EXCERPTED DATA
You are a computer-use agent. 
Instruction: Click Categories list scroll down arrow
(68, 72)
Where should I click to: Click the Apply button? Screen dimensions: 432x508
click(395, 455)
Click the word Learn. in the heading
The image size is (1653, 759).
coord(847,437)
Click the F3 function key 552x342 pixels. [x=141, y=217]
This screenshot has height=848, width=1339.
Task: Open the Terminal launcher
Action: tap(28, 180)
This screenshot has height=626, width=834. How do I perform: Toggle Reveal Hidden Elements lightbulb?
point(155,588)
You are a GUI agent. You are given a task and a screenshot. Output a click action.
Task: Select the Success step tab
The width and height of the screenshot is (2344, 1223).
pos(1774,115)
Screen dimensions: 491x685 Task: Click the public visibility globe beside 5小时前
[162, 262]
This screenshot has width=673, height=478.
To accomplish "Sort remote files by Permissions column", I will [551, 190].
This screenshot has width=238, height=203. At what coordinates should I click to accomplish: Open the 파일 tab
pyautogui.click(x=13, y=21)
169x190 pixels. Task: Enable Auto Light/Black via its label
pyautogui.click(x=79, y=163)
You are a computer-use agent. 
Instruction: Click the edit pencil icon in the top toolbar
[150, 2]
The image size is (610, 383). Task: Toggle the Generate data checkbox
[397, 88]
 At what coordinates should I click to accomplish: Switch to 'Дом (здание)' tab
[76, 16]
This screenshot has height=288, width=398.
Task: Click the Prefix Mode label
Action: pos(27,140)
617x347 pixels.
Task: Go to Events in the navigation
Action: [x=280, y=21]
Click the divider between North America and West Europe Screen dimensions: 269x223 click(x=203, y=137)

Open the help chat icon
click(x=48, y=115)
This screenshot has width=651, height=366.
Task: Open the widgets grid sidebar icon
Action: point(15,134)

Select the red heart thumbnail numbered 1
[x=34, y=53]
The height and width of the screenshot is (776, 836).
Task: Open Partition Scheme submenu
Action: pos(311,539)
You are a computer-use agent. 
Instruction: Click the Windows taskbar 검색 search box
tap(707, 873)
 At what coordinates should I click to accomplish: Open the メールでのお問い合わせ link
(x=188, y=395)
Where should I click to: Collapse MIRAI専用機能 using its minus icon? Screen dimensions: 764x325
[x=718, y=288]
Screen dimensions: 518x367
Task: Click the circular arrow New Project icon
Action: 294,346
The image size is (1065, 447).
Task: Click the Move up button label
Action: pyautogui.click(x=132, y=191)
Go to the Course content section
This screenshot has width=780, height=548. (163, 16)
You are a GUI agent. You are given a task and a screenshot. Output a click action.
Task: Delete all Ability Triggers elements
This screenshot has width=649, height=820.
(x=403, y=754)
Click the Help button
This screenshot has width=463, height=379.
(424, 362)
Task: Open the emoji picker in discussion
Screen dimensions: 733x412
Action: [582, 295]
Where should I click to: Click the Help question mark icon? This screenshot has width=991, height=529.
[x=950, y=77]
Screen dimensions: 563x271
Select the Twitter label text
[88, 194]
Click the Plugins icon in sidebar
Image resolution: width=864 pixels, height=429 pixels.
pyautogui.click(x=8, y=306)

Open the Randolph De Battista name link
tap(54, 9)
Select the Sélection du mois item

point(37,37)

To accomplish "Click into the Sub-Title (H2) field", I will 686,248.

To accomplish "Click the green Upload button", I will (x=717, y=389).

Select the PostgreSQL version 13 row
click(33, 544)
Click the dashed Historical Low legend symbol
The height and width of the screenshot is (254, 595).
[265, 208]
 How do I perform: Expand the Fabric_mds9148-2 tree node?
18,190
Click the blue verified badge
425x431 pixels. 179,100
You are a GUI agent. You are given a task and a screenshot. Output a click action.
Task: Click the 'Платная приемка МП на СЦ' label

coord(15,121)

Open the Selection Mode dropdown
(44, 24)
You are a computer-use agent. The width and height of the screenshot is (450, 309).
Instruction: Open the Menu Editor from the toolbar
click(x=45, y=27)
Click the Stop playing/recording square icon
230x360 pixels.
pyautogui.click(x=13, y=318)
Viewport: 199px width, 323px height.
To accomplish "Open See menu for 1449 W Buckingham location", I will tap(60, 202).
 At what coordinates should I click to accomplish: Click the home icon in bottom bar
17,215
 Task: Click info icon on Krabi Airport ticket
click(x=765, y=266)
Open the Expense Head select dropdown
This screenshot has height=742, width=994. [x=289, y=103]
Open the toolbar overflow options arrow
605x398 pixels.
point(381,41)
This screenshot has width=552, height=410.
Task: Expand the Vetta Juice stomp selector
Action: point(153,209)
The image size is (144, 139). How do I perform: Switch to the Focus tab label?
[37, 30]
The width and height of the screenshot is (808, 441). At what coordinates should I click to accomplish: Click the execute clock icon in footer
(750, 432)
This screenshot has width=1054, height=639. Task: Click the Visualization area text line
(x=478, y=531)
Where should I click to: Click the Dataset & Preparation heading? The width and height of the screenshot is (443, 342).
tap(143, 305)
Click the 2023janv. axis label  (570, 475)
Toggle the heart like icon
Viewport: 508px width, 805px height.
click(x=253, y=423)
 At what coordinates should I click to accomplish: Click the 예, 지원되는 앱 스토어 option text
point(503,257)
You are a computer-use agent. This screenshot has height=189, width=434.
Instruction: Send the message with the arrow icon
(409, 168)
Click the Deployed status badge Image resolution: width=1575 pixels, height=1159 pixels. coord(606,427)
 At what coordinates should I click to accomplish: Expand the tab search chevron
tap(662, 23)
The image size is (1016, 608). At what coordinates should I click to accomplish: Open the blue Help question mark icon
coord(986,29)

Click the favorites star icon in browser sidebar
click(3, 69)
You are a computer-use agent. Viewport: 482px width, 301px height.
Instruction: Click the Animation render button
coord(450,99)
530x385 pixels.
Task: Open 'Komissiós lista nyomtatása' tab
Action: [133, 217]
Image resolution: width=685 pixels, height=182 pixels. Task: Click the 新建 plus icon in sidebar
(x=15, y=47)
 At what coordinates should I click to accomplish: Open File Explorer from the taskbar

EXERCISE GOAL
Reproduce the records above word for word, starting at the line with "Viewport: 199px width, 323px height." and ending with the line with "click(3, 69)", both included.

RESULT OF THE TASK
Viewport: 199px width, 323px height.
To accomplish "Open See menu for 1449 W Buckingham location", I will tap(60, 202).
 At what coordinates should I click to accomplish: Click the home icon in bottom bar
17,215
 Task: Click info icon on Krabi Airport ticket
click(x=765, y=266)
Open the Expense Head select dropdown
This screenshot has height=742, width=994. [x=289, y=103]
Open the toolbar overflow options arrow
605x398 pixels.
point(381,41)
This screenshot has width=552, height=410.
Task: Expand the Vetta Juice stomp selector
Action: point(153,209)
The image size is (144, 139). How do I perform: Switch to the Focus tab label?
[37, 30]
The width and height of the screenshot is (808, 441). At what coordinates should I click to accomplish: Click the execute clock icon in footer
(750, 432)
This screenshot has width=1054, height=639. Task: Click the Visualization area text line
(x=478, y=531)
Where should I click to: Click the Dataset & Preparation heading? The width and height of the screenshot is (443, 342).
tap(143, 305)
Click the 2023janv. axis label  (570, 475)
Toggle the heart like icon
Viewport: 508px width, 805px height.
click(x=253, y=423)
 At what coordinates should I click to accomplish: Click the 예, 지원되는 앱 스토어 option text
point(503,257)
You are a computer-use agent. This screenshot has height=189, width=434.
Instruction: Send the message with the arrow icon
(409, 168)
Click the Deployed status badge Image resolution: width=1575 pixels, height=1159 pixels. coord(606,427)
 At what coordinates should I click to accomplish: Expand the tab search chevron
tap(662, 23)
The image size is (1016, 608). At what coordinates should I click to accomplish: Open the blue Help question mark icon
coord(986,29)

Click the favorites star icon in browser sidebar
click(3, 69)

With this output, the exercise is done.